**TASK OBJECTIVE:** Pick out every line of the items below that contains the word "dropdown", and copy each one unchanged.

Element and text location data

***

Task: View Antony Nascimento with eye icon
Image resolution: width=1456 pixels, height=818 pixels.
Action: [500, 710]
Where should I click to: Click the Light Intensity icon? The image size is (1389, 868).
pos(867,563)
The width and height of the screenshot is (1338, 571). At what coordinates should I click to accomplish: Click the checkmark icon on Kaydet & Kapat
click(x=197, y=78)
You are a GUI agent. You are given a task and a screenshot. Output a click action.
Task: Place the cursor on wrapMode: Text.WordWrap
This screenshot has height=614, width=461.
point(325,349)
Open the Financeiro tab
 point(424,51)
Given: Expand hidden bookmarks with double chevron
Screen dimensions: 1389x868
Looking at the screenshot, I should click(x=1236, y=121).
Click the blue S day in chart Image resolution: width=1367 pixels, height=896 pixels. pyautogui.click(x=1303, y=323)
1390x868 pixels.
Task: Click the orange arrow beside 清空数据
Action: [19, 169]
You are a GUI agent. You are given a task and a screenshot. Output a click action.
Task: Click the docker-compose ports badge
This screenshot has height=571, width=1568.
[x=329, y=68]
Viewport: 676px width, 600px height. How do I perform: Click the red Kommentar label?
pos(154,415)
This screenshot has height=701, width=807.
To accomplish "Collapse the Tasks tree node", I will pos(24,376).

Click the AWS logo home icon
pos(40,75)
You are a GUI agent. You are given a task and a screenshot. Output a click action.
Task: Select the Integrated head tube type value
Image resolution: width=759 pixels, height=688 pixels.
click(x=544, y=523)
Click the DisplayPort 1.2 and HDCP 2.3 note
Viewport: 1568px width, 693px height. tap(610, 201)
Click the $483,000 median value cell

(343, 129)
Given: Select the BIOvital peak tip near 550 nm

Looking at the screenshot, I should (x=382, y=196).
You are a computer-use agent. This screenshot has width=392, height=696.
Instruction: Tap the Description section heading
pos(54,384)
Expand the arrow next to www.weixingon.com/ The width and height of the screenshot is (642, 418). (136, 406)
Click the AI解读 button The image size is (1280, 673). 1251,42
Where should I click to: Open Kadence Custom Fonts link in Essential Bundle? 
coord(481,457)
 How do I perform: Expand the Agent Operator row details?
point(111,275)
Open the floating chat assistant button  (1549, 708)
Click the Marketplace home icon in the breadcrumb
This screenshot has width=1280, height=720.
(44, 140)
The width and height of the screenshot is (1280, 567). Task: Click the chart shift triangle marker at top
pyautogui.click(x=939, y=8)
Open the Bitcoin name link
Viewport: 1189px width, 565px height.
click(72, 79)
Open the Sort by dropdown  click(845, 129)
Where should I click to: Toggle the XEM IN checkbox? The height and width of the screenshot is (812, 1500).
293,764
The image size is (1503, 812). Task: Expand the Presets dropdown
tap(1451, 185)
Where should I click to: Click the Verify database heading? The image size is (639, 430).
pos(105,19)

***

**RESULT:**
Open the Sort by dropdown  click(845, 129)
The image size is (1503, 812). Task: Expand the Presets dropdown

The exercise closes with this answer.